--- Required work ---
Below are records; copy every line among them that contains the word "computer".

┌─ Records shown

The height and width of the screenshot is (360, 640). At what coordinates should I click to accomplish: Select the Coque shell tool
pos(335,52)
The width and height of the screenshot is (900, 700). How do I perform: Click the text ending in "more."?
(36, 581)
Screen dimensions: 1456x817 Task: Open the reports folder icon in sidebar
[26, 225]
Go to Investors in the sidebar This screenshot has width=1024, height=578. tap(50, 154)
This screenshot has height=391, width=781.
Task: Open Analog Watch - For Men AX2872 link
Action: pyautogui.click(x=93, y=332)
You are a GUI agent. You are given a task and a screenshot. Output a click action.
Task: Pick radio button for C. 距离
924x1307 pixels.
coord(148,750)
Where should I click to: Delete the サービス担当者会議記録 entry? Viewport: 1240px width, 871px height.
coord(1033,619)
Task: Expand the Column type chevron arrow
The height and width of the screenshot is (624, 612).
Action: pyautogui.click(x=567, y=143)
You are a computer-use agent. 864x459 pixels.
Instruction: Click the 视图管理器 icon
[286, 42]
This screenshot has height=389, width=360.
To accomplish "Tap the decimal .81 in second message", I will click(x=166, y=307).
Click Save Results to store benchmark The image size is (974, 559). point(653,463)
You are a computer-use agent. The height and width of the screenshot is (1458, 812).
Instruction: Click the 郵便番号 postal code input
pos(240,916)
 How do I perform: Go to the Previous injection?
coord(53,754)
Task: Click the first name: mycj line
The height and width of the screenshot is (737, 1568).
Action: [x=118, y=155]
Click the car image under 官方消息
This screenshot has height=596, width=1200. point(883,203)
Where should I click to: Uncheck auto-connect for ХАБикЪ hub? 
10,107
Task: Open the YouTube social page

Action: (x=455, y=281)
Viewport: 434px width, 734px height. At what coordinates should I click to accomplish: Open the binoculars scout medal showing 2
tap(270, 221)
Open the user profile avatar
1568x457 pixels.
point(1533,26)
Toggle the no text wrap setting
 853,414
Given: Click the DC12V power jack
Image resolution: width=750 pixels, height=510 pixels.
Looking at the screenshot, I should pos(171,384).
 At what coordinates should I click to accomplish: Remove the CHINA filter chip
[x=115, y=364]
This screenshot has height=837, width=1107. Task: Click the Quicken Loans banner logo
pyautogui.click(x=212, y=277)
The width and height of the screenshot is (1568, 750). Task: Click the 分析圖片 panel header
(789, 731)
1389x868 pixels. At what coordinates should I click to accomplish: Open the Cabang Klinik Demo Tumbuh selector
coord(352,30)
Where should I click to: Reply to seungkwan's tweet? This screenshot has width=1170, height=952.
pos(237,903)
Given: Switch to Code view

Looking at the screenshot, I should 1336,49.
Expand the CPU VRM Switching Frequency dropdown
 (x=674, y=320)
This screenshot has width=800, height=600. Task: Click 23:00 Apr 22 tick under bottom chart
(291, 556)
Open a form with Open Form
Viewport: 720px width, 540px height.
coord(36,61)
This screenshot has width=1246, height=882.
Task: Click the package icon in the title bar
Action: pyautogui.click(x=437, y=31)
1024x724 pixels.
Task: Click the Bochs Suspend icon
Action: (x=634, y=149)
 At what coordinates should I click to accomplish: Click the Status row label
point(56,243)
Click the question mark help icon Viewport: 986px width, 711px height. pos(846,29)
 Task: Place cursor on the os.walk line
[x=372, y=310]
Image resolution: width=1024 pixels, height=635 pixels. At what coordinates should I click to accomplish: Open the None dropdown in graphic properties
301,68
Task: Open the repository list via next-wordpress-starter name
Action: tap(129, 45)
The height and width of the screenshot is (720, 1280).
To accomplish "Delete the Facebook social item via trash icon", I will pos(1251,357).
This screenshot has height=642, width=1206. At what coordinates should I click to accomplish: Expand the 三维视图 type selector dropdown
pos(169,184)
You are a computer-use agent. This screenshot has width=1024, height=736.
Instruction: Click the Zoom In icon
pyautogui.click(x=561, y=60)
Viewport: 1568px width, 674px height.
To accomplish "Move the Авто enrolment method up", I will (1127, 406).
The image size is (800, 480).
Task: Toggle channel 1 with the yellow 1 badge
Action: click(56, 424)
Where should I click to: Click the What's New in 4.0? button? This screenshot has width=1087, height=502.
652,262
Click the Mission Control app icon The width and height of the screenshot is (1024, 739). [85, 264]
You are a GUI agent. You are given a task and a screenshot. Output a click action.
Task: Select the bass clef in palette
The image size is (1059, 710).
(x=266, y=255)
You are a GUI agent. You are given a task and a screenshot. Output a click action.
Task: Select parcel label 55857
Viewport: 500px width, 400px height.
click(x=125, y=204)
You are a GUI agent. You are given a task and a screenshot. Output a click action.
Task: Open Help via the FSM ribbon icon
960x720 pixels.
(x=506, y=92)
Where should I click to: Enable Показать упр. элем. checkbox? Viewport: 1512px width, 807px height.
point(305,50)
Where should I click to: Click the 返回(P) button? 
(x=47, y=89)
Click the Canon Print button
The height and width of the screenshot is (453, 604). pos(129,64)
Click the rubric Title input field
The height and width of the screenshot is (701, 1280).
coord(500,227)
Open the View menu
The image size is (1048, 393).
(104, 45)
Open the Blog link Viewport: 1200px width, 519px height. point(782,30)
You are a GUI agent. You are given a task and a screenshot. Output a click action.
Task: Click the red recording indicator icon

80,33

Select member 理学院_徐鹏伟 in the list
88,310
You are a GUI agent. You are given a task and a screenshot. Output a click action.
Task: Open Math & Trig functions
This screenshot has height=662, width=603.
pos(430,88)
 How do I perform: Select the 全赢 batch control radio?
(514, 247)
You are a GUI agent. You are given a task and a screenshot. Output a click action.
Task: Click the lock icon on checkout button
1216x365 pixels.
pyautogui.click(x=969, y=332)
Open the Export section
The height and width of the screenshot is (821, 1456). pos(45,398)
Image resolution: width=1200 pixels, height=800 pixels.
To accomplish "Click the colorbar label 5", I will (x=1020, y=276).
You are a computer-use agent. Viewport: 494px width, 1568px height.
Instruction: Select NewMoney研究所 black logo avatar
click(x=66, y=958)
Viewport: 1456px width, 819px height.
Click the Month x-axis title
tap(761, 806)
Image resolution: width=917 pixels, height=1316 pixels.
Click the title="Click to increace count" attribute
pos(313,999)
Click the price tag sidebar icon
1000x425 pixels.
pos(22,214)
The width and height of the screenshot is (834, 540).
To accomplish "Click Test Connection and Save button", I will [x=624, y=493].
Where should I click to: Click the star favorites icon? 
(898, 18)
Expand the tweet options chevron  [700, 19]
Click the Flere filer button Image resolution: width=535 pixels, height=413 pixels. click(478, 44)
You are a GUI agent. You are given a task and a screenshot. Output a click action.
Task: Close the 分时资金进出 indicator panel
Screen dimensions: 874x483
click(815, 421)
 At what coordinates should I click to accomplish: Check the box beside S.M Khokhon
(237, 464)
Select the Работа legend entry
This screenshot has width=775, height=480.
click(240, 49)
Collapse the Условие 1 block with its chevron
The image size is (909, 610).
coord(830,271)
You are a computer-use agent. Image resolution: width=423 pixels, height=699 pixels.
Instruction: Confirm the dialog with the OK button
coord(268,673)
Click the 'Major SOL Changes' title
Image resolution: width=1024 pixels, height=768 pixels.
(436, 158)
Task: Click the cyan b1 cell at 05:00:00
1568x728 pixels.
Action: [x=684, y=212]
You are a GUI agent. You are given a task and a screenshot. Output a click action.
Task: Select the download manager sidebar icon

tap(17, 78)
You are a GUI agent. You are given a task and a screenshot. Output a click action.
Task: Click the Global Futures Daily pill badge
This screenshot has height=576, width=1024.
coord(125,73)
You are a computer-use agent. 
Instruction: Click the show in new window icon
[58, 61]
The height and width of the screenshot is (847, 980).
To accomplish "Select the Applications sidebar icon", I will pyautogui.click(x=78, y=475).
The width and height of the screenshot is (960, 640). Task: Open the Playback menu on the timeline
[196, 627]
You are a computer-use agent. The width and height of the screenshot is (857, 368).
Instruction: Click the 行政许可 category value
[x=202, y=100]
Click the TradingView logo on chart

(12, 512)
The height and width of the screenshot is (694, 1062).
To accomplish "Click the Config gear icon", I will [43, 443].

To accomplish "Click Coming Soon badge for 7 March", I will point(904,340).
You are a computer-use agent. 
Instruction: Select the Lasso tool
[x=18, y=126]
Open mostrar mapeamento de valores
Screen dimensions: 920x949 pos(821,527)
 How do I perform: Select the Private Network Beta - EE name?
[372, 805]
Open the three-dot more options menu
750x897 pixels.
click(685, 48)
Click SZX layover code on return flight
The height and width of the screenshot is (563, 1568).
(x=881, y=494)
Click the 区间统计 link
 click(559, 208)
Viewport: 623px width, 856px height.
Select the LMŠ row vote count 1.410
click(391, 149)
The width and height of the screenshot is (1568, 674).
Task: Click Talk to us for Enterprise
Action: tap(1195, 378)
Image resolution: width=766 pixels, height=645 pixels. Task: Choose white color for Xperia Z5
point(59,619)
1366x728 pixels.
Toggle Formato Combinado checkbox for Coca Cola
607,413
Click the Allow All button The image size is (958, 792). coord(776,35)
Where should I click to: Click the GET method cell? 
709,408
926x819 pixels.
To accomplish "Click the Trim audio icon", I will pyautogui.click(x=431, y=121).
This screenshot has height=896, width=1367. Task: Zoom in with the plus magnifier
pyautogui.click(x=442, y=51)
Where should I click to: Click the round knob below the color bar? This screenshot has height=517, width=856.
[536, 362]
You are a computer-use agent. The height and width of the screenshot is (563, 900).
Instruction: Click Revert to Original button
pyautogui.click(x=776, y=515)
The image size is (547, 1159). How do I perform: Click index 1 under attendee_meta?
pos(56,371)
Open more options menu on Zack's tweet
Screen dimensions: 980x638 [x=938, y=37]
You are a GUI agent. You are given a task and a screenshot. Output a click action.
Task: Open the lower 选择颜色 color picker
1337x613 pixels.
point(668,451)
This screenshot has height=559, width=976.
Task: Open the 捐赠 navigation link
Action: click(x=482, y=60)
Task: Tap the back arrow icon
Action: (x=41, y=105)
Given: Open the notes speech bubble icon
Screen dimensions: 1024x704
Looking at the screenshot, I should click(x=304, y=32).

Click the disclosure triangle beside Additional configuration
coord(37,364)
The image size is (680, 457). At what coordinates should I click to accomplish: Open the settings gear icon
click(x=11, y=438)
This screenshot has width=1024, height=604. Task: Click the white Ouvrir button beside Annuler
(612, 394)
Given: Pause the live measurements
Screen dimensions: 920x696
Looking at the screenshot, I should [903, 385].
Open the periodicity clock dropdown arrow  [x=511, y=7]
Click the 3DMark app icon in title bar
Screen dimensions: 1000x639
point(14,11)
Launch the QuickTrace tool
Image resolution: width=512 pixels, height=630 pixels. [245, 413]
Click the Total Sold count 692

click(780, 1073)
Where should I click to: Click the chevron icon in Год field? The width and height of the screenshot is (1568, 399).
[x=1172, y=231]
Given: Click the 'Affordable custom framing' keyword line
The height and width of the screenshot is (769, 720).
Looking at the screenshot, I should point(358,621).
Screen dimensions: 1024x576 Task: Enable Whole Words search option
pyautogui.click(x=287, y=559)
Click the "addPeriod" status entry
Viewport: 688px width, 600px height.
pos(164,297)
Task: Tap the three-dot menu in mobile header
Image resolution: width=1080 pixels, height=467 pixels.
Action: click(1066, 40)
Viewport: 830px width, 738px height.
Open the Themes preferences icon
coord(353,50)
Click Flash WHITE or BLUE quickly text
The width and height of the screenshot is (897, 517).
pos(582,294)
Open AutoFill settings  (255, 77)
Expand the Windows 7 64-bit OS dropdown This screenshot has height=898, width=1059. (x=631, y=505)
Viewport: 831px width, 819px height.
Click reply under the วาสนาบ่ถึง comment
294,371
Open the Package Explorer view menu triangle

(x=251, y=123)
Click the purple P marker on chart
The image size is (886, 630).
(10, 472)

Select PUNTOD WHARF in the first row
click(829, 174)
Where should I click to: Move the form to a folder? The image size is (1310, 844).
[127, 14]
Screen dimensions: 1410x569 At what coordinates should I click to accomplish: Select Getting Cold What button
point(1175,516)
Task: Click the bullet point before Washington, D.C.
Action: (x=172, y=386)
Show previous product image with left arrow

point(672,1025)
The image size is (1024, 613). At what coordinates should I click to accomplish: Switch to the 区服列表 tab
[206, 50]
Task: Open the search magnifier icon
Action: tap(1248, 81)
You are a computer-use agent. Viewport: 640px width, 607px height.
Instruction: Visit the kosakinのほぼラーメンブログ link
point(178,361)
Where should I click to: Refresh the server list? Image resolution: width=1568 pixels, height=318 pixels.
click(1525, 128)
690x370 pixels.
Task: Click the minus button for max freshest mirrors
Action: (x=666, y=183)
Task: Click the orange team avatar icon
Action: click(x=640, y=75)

└─

--- Answer for this exercise ---
You are a computer-use agent. 864x459 pixels.
You are a computer-use agent. The height and width of the screenshot is (1458, 812).
You are a computer-use agent. This screenshot has width=1024, height=736.
You are a computer-use agent. Viewport: 494px width, 1568px height.
You are a computer-use agent. Image resolution: width=423 pixels, height=699 pixels.
You are a computer-use agent. 
You are a computer-use agent. The width and height of the screenshot is (857, 368).
You are a computer-use agent. 
You are a computer-use agent. The height and width of the screenshot is (563, 900).
You are a computer-use agent. Viewport: 640px width, 607px height.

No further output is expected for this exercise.